VERDICT: ❌ Needs rework - Fix the fake MessageQueue, add tests, and reconsider the threading model.
KEY INSIGHT: You've built a synchronous RPC system but called it "message queue" and "debate" - the complexity doesn't match what it actually does.
[CRITICAL ISSUES]
1. MessageQueue is Not a Queue (debate_tools.py:295-355)
Problem: MessageQueue is a misleading name. Looking at the code:
_response_queuesdict is created but never used (line 327)send_and_wait()just calls_response_handlerwith a lock (line 335-350)- No actual queuing, no async communication, no message buffering
This is a callback wrapper pretending to be a queue. The entire class could be replaced with:
class ResponseCoordinator:
def __init__(self, handler):
self._handler = handler
self._lock = threading.Lock()
def call_and_wait(self, sender, recipient, message):
with self._lock:
return self._handler(sender, recipient, message)Impact: Misleading abstraction that will confuse maintainers. Remove the unused _response_queues or implement a real message queue.
2. No Tests for Complex Orchestration (main.py:1-214)
Problem: This PR adds:
- Complex threading and synchronization
- Inter-agent communication
- Multi-model orchestration
- Message routing and debate state
Zero tests. The repo has test infrastructure - use it.
Required tests:
- Unit tests for MessageQueue behavior
- Integration tests for debate orchestration
- Error handling tests (agent timeout, model failure, network errors)

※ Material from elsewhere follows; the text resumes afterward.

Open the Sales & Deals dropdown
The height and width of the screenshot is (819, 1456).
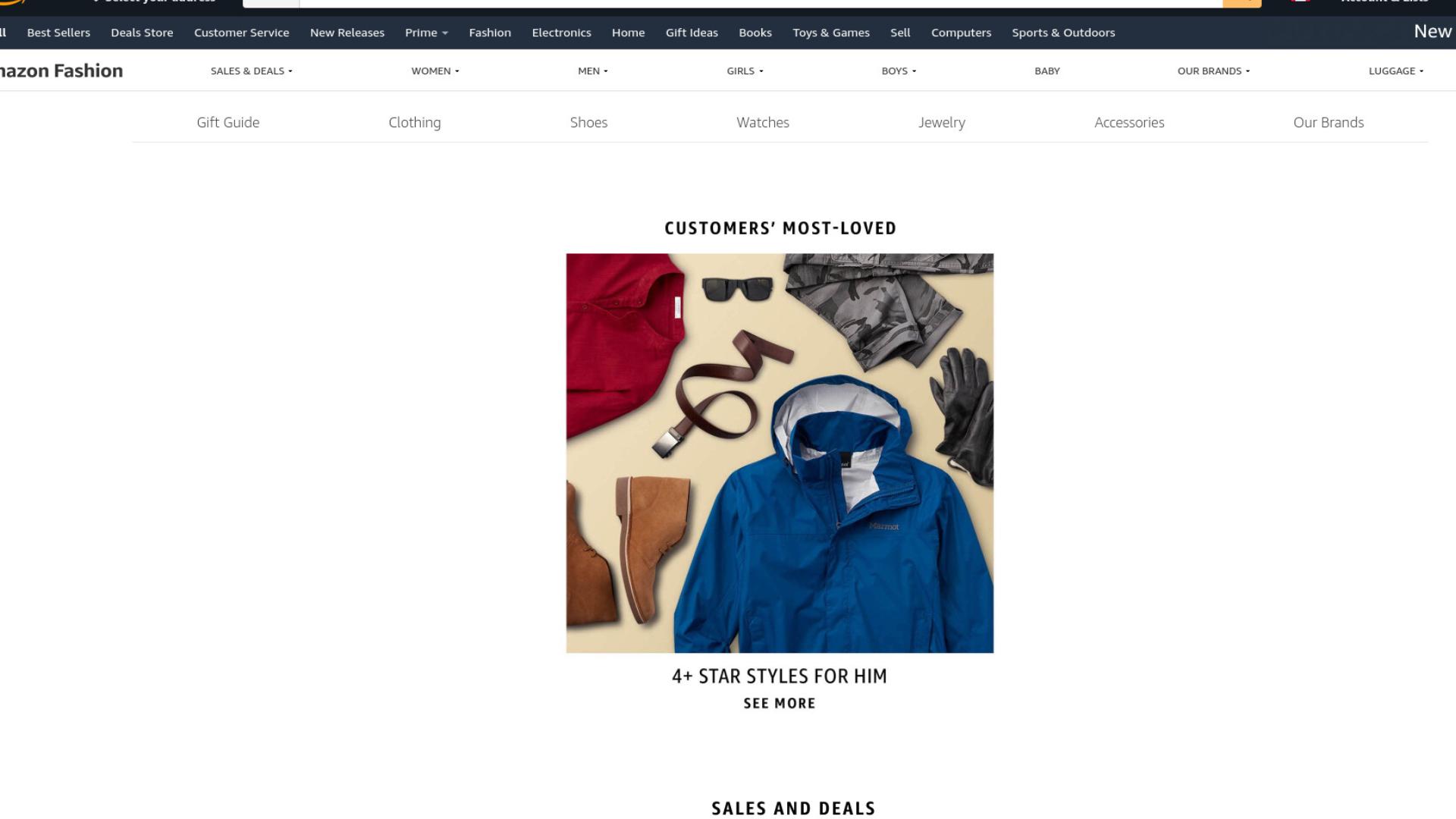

- State management tests (message ordering, round tracking)
3. Agent Response Can Hang Forever (debate_orchestrator.py:155-180)
Problem: _get_agent_response() calls conversation.run() with no timeout. If the agent fails to respond or gets stuck, this blocks indefinitely.

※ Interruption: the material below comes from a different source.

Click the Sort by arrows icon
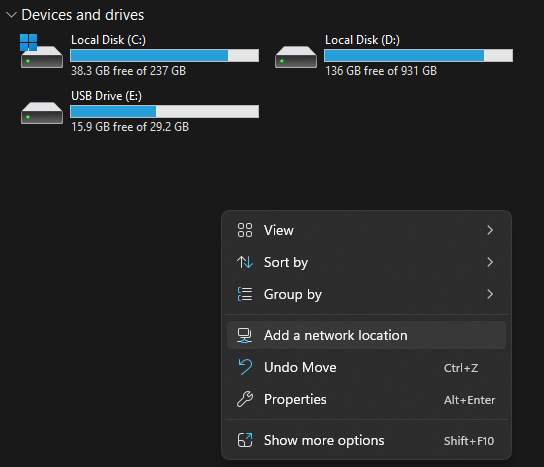Screen dimensions: 544x467 (x=245, y=262)
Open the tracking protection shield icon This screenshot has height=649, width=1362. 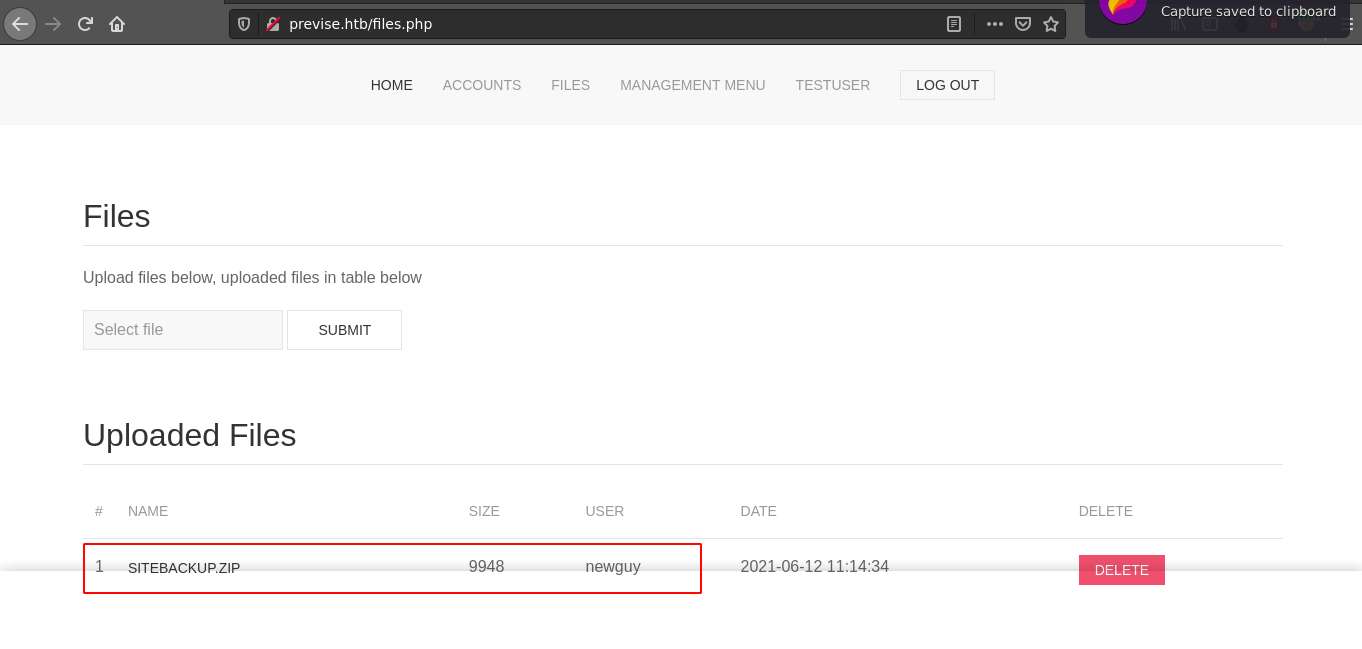tap(244, 24)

Fix: Add timeout to conversation.run() and handle timeout explicitly:
try:
conversation.run(timeout=60) # or configurable
except TimeoutError:
return "Agent did not respond in time."[IMPROVEMENT OPPORTUNITIES]
4. Threading Pattern is Wrong (debate_orchestrator.py:300-320)

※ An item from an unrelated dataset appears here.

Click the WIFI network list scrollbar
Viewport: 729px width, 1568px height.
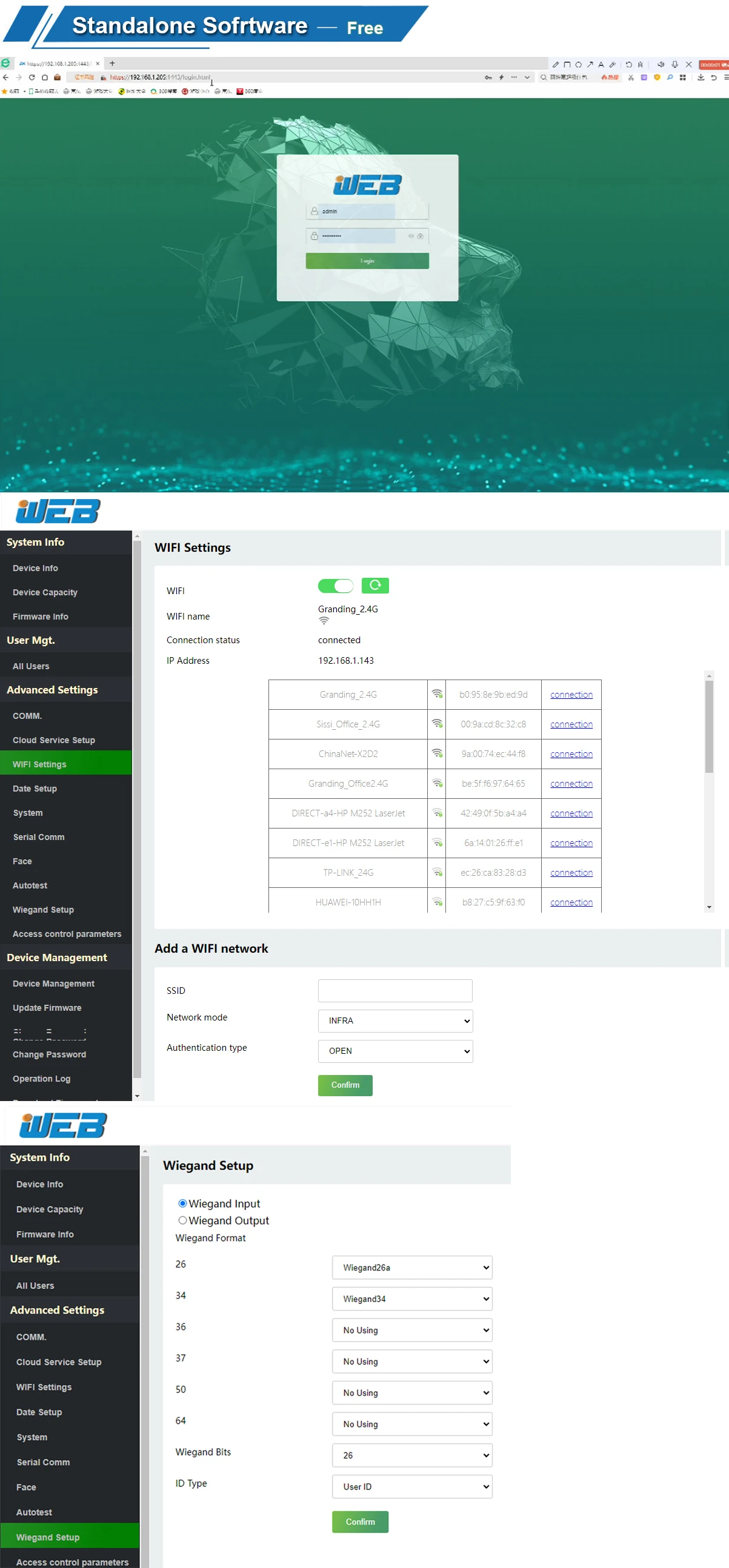click(708, 727)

Problem: You spawn threads to run agents in parallel, but each agent immediately blocks in send_and_wait() when trying to communicate. This defeats the purpose of threading.
You're getting the complexity of threading without the benefits of parallelism.
Better approaches:
- Sequential debate (simplest, clearest)
- True async with asyncio (if you need parallelism)
- Actor model (if you need real concurrency)
Current approach: complexity of threading + none of the benefits.
5. Blocking != Turn-Based (README.md:129-136)
Problem: The README claims "turn-based synchronization" but the implementation is just blocking RPC calls.
Turn-based means agents take turns speaking to the group. Your implementation makes Agent A block until Agent B responds, which could then block on Agent C.
The behavior works, but the description is misleading.
6. Hardcoded Model Names (models.py:14-18)
Problem: Model names like openai/gpt-5.2 will break when providers deprecate them.
Suggestions:
- Make models configurable via env vars
- Add fallback mechanism
- Document model lifecycle
For an experimental workflow, maybe acceptable, but will cause maintenance pain.
7. ThreadPoolExecutor Could Be Simpler (review_runner.py:154-190)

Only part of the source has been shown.